■ Page excerpt ■
....
15:59 16 September 2016

Brian ''the guv'nor'' Reader. Metropolitan Police/PA

Brian ''the guv'nor'' Reader. Metropolitan Police/PA

The 77-year-old suffered a stroke in Belmarsh prison earlier this year

The oldest member of the Hatton Garden jewellery raid gang has failed to win a cut in his jail sentence.

Brian “the guv’nor” Reader - one of the ringleaders of what is said to be the biggest burglary in English history - was given a prison term of six years and three months in March for his role in the £14 million break-in.

At the Court of Appeal in London two judges were urged on behalf of the 77-year-old from Dartford to show “mercy” and reduce his sentence following a “dramatic” deterioration in his health.

But Mr Justice Flaux and Mr Justice Edis rejected Reader’s application for permission to appeal against his sentence.

Mr Justice Flaux said: “The sentence passed was not in any sense manifestly excessive.”

Reader, of Dartford Road, had pleaded guilty to conspiracy to commit burglary.

The Hatton Garden gang carried out the meticulously planned crime over the Easter weekend last year.

They ransacked 73 boxes at Hatton Garden Safe Deposit after using a drill to bore a hole into the vault wall.

Valuables worth up to £14 million, including gold, diamonds and sapphires, were taken. Two-thirds of them remain unrecovered.

Mr Justice Flaux said the sentencing judge at Woolwich Crown Court was “well aware” of Reader’s serious health problems and this was reflected in the sentence imposed.
....
■ Entries provided ■
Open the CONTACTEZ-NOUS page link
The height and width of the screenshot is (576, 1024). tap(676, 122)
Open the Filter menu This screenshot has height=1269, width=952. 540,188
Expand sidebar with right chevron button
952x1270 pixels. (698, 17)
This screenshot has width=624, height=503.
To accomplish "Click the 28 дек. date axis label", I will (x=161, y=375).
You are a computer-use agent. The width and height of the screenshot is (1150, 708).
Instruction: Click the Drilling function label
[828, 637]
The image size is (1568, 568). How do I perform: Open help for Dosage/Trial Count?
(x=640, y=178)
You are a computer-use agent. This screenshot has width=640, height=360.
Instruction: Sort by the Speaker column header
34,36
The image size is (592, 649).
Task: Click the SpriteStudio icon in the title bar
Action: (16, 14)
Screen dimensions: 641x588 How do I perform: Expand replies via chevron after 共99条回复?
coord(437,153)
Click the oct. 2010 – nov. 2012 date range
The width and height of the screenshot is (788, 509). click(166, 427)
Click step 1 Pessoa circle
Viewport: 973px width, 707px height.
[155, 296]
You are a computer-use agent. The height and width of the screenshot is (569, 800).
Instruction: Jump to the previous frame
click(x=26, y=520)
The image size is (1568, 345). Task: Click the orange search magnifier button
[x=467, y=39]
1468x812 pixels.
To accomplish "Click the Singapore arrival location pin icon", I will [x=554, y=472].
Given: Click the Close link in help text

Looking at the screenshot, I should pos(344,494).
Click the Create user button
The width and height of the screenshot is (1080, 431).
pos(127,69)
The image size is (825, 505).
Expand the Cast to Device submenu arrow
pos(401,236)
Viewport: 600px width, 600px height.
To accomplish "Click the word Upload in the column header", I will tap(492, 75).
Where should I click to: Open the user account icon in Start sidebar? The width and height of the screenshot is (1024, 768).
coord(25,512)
....
■ Work task 1 ■
According to the Hatton Garden article, which two judges rejected Reader's application for permission to appeal?
■ Work task 2 ■
Summarize the Hatton Garden article in two sentences.
■ Work task 3 ■
Translate this sentence from the Hatton Garden article into Spanish: "Reader, of Dartford Road, had pleaded guilty to conspiracy to commit burglary."

■ Final answer 1 ■
Mr Justice Flaux and Mr Justice Edis.

■ Final answer 2 ■
Brian Reader, the 77-year-old oldest member of the Hatton Garden gang, lost his bid at the Court of Appeal to cut his sentence of six years and three months despite a deterioration in his health. Mr Justice Flaux said the sentence for the £14 million burglary was not manifestly excessive and that the sentencing judge had been well aware of Reader's serious health problems.

■ Final answer 3 ■
Reader, de Dartford Road, se había declarado culpable de conspiración para cometer robo con allanamiento.